EXTRACT -
↓

Cliff Morgan

Personal information
- Full name: Clifford Ivor Morgan
- Date of birth: 26 September 1913
- Place of birth: Bristol, England
- Date of death: 31 July 1975 (aged 61)
- Place of death: Bristol, England
- Position: Right half

Youth career
- 19??–1930: St George School

Senior career*
- Years: Team / Apps / (Gls)
- 1930–1949: Bristol City / 248 / (11)
- 1940–1945: Bristol City / 203 / (15)

Managerial career
- 1948–1950: Bristol City player coach
- 1950–1975: Bristol City chief scout

= Cliff Morgan (footballer) =

English footballer

Clifford Ivor Morgan (26 September 1913 – 31 July 1975) was an English footballer who played as a right half. He made over 240 Football League appearances in the years before and after the Second World War.

==Biography==
Morgan was born in Bristol, where he later died at the age of 61.

==Career==
Cliff Morgan played locally for St. George's school and in the Boys Brigade league. Morgan joined Bristol City in September 1930 as an amateur inside forward. He made his debut at inside right for Bristol City in a 1–2 defeat at Tottenham Hotspur on 12 March 1932. Morgan made 7 appearances scoring 2 goals in 1931–32 the season when Bristol City finished 22nd and were relegated from the Second Division. The following season in the Third Division South Arthur Sharp newly signed from Carlisle United was the regular inside right restricting Morgan to just 3 appearances scoring 1 goal.

↑

RECORDS SHOWN -
↓

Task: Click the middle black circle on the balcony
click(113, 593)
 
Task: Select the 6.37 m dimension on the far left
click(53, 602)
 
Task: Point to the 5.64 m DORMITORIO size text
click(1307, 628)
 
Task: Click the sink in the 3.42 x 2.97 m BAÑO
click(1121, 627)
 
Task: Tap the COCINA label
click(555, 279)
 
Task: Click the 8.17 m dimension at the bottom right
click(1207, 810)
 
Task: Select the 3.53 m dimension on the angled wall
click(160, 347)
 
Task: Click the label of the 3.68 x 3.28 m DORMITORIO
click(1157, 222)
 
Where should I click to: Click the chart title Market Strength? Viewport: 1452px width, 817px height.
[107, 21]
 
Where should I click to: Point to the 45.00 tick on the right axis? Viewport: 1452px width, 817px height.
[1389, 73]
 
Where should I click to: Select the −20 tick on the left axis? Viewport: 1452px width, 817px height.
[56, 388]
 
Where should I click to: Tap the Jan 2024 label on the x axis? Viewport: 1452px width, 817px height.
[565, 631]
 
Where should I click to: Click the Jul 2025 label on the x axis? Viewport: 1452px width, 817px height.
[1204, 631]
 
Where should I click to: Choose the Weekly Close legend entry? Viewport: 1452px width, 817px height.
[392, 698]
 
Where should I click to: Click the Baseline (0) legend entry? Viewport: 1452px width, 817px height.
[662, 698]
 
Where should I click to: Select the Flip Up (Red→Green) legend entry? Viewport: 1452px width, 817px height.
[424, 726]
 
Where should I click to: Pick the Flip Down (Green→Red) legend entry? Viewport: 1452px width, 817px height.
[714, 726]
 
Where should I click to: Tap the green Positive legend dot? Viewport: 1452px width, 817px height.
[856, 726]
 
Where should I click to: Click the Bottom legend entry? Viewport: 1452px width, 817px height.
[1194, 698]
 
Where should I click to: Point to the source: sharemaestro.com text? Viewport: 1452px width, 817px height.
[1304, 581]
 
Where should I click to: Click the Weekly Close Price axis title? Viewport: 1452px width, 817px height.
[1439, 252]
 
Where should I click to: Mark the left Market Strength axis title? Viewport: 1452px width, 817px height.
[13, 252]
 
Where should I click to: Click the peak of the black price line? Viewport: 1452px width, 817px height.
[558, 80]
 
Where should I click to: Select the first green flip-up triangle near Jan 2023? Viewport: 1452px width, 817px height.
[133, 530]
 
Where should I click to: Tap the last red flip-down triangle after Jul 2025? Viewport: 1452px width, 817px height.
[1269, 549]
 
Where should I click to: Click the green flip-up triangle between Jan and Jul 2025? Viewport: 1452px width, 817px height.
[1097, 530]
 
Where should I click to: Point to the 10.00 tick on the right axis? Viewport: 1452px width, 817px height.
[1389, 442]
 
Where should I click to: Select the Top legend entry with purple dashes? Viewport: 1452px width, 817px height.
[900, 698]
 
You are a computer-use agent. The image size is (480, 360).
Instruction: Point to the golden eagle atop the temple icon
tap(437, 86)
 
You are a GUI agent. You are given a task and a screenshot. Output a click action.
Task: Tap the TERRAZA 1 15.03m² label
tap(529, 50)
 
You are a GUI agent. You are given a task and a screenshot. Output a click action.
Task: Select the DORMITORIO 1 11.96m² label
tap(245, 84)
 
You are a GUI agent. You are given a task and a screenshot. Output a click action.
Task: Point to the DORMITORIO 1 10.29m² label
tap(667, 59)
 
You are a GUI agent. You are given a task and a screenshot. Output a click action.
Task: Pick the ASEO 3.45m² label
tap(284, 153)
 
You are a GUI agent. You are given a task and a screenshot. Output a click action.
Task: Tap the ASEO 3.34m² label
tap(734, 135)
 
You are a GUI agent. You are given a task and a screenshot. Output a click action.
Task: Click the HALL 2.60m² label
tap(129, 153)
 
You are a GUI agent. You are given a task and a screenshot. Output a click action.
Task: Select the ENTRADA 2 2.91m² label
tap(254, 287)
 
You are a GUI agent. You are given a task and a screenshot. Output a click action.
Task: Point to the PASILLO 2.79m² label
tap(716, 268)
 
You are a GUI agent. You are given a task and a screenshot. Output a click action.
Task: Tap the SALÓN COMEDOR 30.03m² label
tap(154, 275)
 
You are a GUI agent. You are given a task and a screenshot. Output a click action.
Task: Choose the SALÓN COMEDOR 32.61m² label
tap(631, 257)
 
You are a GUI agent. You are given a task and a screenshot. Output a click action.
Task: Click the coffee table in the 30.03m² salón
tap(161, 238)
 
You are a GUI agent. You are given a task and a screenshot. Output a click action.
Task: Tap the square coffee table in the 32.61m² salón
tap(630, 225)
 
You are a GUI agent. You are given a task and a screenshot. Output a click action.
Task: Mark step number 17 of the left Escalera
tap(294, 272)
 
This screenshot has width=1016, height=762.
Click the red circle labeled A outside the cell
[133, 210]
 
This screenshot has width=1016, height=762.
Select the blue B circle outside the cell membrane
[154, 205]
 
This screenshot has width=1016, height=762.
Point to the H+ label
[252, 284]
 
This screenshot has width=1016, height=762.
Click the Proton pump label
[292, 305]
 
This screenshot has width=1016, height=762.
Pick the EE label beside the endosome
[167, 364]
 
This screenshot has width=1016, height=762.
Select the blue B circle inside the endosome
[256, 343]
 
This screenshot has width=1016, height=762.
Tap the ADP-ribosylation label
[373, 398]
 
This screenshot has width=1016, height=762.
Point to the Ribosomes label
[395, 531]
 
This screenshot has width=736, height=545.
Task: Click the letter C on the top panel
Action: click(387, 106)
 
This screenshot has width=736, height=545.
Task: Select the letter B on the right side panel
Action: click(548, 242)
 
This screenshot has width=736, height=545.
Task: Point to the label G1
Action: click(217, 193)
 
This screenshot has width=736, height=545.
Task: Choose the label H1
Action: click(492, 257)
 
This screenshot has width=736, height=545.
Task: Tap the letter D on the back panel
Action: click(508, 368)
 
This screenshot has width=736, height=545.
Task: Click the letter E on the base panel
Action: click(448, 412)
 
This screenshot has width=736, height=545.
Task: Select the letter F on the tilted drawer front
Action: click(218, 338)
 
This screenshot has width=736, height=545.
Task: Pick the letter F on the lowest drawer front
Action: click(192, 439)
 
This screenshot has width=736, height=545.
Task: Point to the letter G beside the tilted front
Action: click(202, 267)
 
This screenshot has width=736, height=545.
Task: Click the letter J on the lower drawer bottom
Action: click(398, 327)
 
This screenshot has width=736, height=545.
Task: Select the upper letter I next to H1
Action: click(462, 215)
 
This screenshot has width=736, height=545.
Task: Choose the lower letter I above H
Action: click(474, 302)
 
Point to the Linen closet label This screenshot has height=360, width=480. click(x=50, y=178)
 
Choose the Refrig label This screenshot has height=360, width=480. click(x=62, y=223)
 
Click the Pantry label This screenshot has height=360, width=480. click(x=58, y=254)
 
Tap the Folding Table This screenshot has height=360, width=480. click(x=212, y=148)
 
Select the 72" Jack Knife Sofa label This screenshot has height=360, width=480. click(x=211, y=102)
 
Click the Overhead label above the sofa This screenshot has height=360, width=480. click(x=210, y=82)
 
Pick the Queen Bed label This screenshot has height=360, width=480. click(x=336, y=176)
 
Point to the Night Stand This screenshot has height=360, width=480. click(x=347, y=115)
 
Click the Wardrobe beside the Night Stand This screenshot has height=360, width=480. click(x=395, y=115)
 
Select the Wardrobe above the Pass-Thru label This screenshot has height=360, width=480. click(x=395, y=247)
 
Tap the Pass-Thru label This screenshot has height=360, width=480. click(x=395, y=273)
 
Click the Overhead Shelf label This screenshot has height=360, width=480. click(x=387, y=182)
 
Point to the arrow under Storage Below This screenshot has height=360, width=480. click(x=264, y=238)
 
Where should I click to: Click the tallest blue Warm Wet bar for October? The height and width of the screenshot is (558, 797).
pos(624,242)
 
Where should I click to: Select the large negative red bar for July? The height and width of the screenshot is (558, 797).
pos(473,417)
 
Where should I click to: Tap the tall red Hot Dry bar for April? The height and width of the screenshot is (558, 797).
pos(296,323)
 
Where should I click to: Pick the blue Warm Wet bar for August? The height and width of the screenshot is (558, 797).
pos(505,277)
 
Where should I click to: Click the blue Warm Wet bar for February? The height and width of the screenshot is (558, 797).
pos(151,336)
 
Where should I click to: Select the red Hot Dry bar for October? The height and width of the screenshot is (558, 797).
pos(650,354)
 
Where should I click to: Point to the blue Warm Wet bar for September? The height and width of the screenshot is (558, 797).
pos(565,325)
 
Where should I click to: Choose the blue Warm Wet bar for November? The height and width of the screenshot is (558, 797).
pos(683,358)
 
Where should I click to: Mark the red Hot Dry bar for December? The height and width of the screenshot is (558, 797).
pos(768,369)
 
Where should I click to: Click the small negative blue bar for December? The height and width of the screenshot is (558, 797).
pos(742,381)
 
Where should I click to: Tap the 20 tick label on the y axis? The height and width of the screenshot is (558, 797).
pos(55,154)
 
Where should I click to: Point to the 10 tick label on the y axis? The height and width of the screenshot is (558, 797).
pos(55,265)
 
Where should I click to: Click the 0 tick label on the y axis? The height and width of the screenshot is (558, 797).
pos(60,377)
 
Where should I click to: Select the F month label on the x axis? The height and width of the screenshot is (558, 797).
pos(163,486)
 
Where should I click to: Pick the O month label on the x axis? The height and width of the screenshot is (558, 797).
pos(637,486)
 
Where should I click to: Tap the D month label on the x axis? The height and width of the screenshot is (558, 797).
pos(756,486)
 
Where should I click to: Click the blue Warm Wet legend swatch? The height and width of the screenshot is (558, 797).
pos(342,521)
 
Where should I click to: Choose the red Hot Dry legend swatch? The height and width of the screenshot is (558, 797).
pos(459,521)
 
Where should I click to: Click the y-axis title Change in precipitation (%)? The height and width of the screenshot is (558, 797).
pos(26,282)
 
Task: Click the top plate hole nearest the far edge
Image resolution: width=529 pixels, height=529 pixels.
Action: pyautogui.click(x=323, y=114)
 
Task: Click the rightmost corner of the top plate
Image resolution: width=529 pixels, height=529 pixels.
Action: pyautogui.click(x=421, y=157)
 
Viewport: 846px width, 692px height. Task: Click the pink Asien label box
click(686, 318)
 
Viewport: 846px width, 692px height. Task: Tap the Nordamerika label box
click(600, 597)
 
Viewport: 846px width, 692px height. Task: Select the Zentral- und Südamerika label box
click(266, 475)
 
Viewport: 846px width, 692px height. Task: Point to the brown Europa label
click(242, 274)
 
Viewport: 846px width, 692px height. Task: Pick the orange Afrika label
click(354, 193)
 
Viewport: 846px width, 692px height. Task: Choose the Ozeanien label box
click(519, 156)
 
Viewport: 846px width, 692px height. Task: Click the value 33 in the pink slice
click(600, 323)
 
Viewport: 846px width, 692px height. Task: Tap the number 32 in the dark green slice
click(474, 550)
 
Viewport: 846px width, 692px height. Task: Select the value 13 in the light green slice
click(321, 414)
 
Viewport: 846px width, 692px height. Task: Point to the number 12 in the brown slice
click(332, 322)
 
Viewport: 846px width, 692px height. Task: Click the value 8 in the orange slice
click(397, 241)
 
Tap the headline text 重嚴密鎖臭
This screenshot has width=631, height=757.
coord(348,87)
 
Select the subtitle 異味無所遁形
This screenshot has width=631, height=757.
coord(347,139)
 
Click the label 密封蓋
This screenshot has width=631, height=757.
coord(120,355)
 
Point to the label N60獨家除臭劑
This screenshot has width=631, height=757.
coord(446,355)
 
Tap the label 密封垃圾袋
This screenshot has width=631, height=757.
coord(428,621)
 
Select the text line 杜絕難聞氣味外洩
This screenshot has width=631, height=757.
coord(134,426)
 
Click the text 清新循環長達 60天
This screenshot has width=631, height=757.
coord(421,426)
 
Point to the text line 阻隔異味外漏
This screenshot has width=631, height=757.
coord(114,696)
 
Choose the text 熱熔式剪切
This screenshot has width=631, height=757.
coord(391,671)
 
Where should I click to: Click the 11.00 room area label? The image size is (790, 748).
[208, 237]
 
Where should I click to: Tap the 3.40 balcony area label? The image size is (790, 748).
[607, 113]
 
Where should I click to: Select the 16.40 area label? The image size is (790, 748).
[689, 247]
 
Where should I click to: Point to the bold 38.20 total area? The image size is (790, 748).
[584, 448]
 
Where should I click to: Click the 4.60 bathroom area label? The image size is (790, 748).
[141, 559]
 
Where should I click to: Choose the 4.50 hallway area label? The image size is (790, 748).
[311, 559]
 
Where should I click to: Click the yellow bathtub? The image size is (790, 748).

↑

WHAT THIS EXERCISE ASKS -
- A) Answer these questions using the Cliff Morgan text.
(i) In which city was Morgan born?
(ii) In what capacity did Morgan join Bristol City in September 1930?
(iii) Which club had Arthur Sharp newly signed from?
- B) Say whether each statement agrees with the Cliff Morgan text. Give yes or no and quote the words that decide it.
(i) Morgan's debut for Bristol City ended in a win.
(ii) Bristol City were relegated from the Second Division in the 1931–32 season.
(iii) From 1950, Morgan worked for Bristol City as chief scout.
Answer only from the Cliff Morgan text, not from the items.

RESPONSES PER TASK -
- A)
(i) Bristol, England
(ii) As an amateur inside forward
(iii) Carlisle United

- B)
(i) No: "a 1–2 defeat at Tottenham Hotspur on 12 March 1932"
(ii) Yes: "in 1931–32 the season when Bristol City finished 22nd and were relegated from the Second Division"
(iii) Yes: "1950–1975: Bristol City chief scout"